▸ Description of the task
Your answer should hold every line of the records below that contains the string "computer".

▸ Material for this exercise
○ ○ ○ ○
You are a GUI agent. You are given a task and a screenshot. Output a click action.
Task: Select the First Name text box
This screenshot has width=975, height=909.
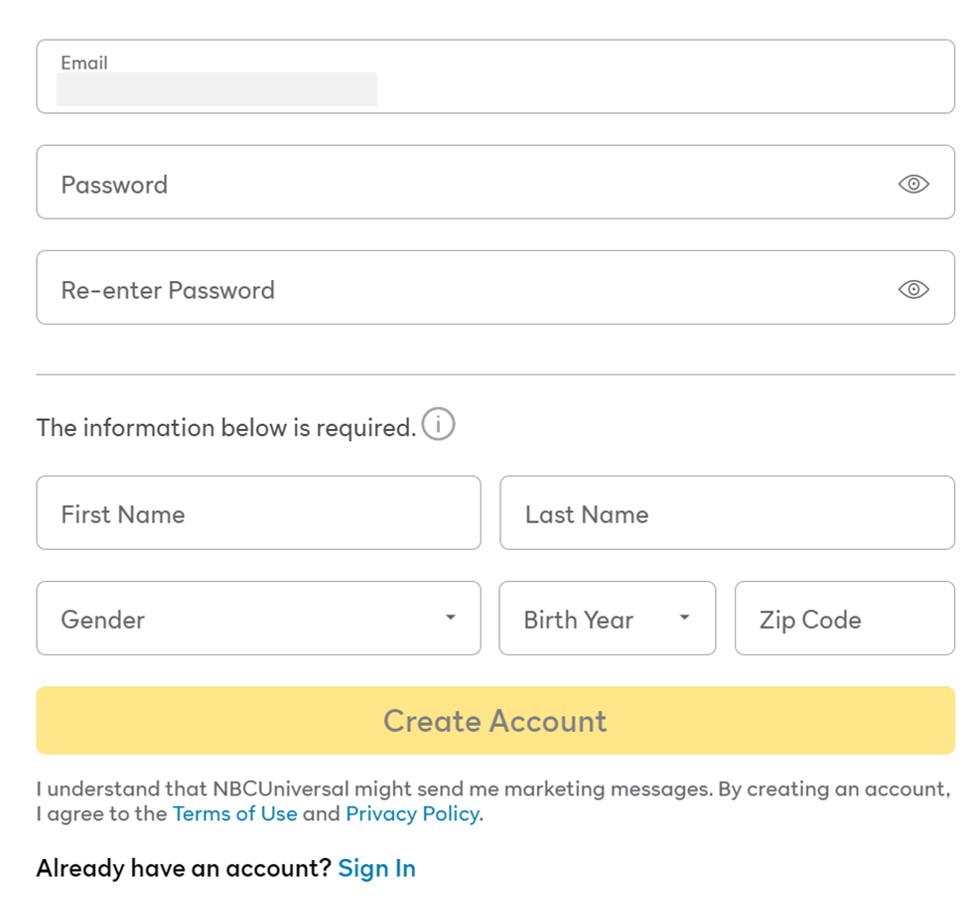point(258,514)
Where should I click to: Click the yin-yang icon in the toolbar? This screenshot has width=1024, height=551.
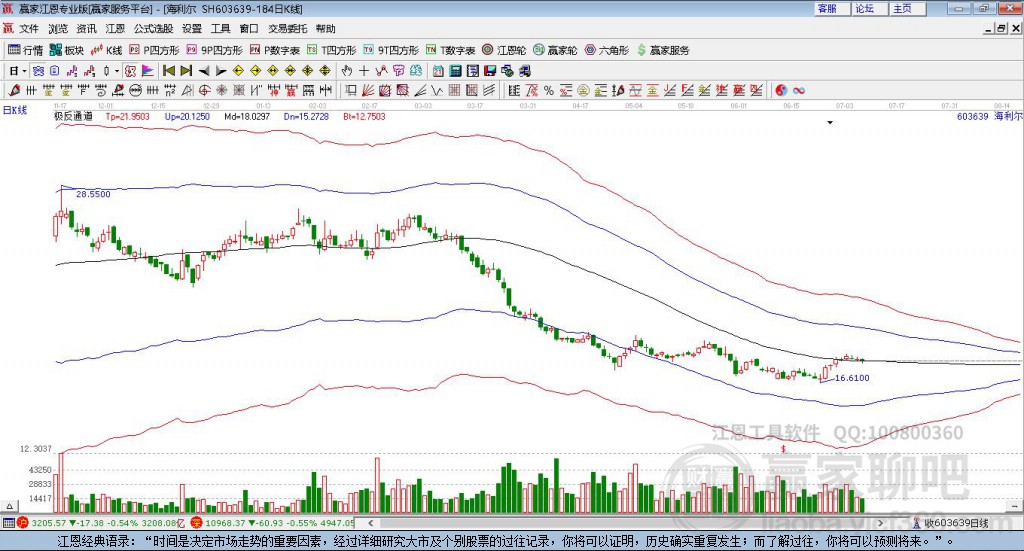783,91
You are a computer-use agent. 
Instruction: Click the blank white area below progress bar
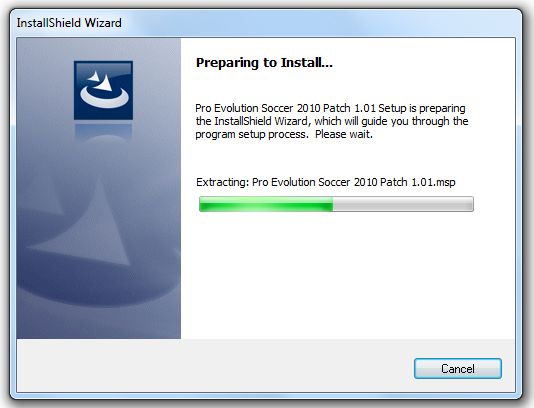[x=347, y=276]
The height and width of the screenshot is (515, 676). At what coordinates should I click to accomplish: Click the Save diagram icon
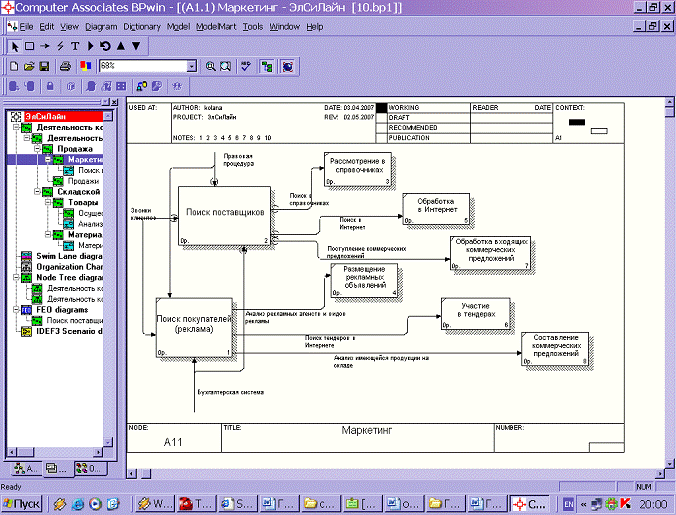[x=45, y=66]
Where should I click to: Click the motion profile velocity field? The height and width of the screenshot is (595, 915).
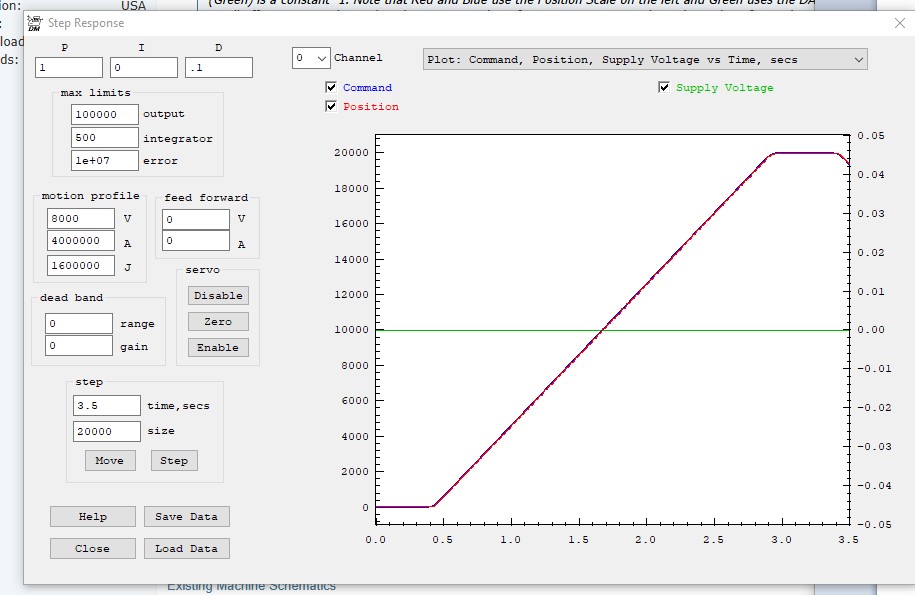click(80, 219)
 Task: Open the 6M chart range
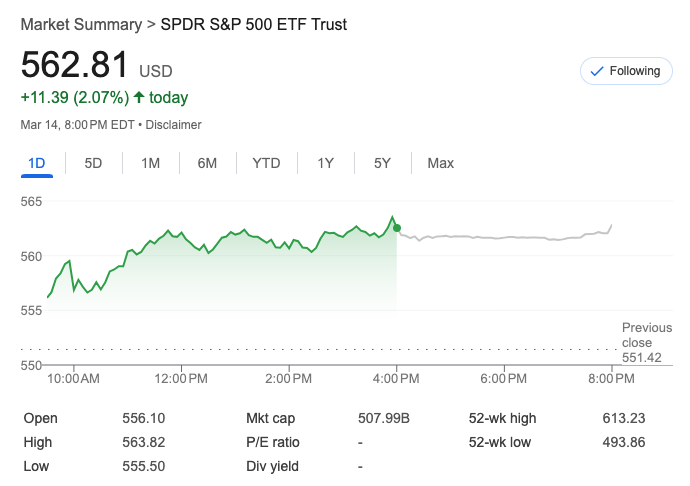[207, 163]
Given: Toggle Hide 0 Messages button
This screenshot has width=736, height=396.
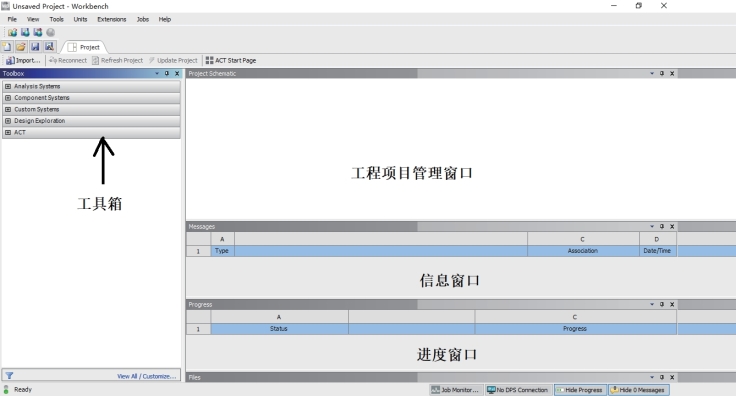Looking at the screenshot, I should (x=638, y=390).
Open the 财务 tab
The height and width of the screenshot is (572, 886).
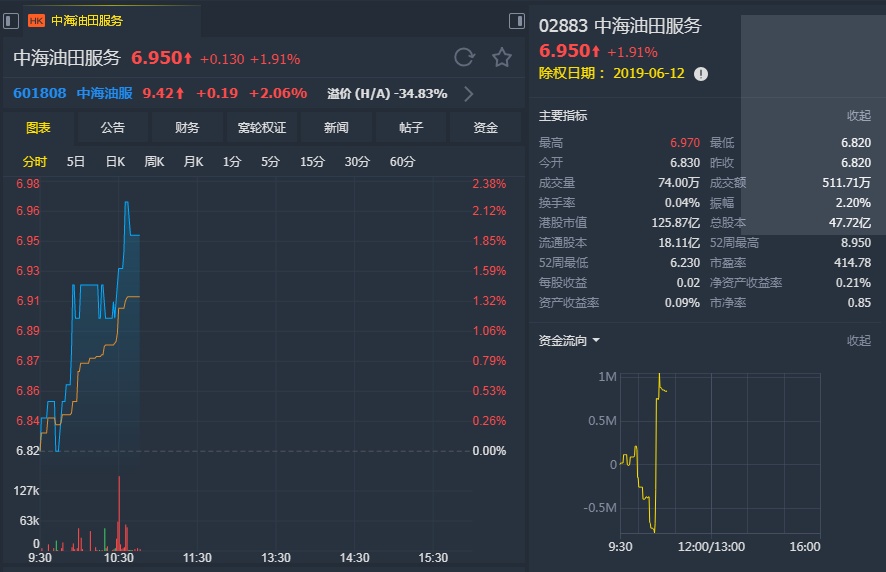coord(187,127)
○ ○ ○ ○
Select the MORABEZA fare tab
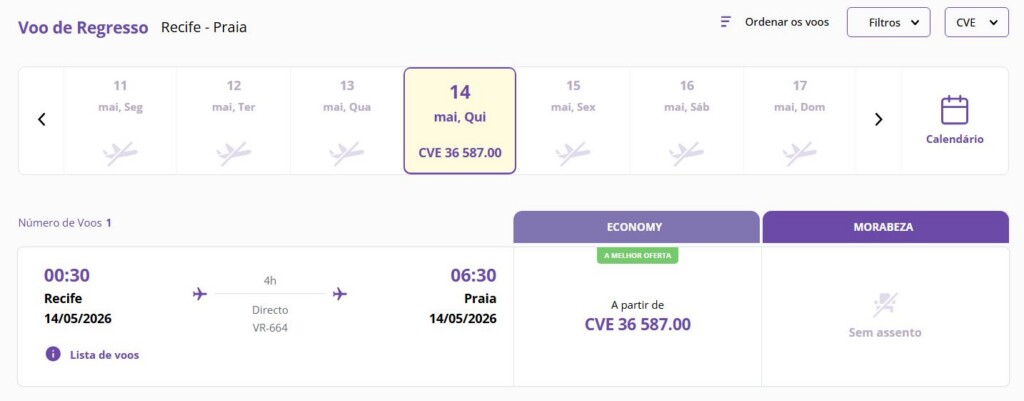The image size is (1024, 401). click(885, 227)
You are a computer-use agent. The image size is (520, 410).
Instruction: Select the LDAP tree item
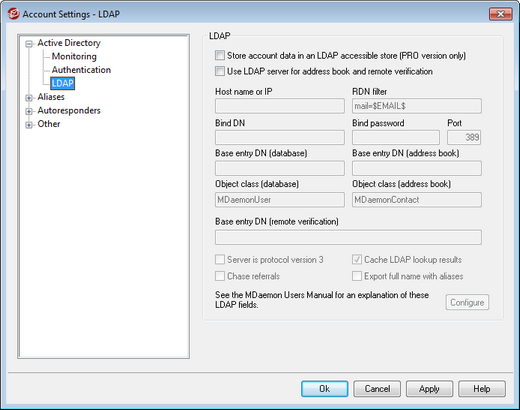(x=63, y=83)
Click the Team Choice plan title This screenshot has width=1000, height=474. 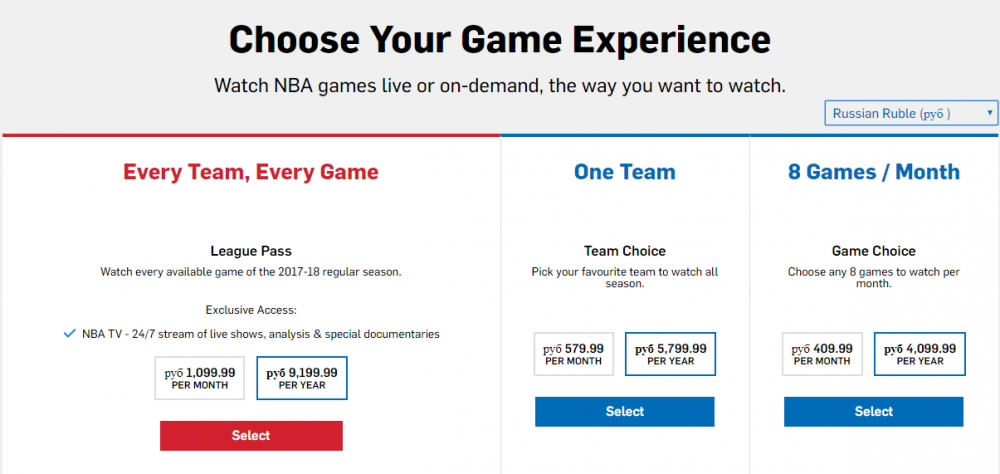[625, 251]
○ ○ ○ ○
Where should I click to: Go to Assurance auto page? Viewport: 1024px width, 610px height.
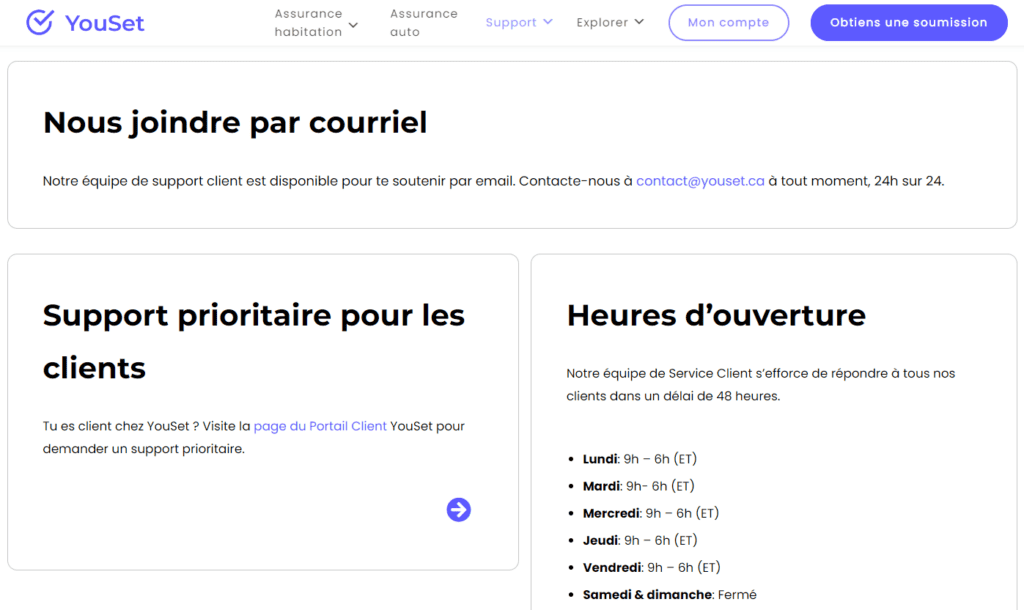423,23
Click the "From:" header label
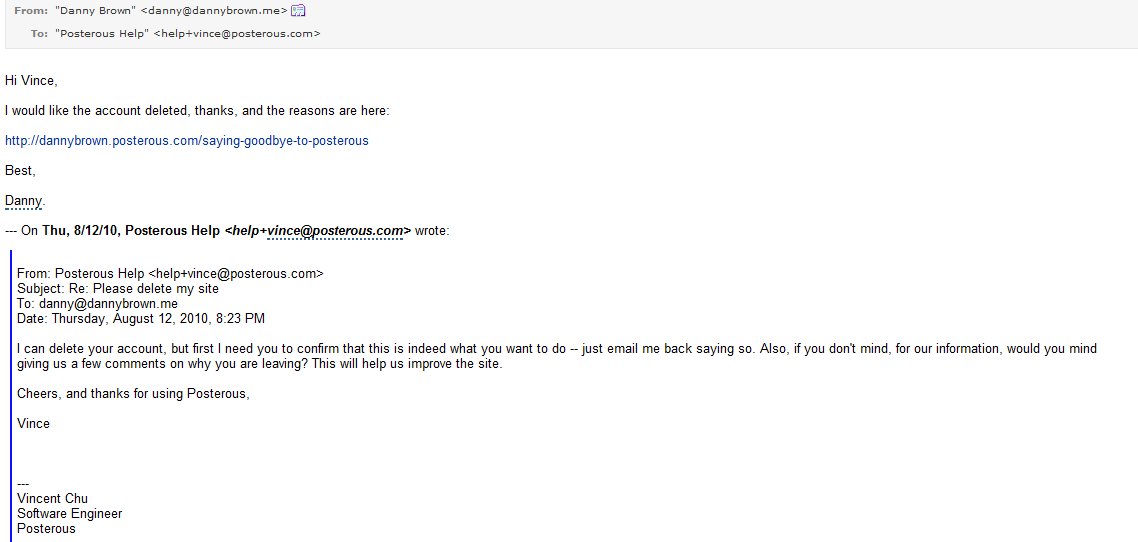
○ ○ ○ ○
▸ Written reply
You are a computer-use agent. 
You are a computer-use agent. The image size is (520, 410).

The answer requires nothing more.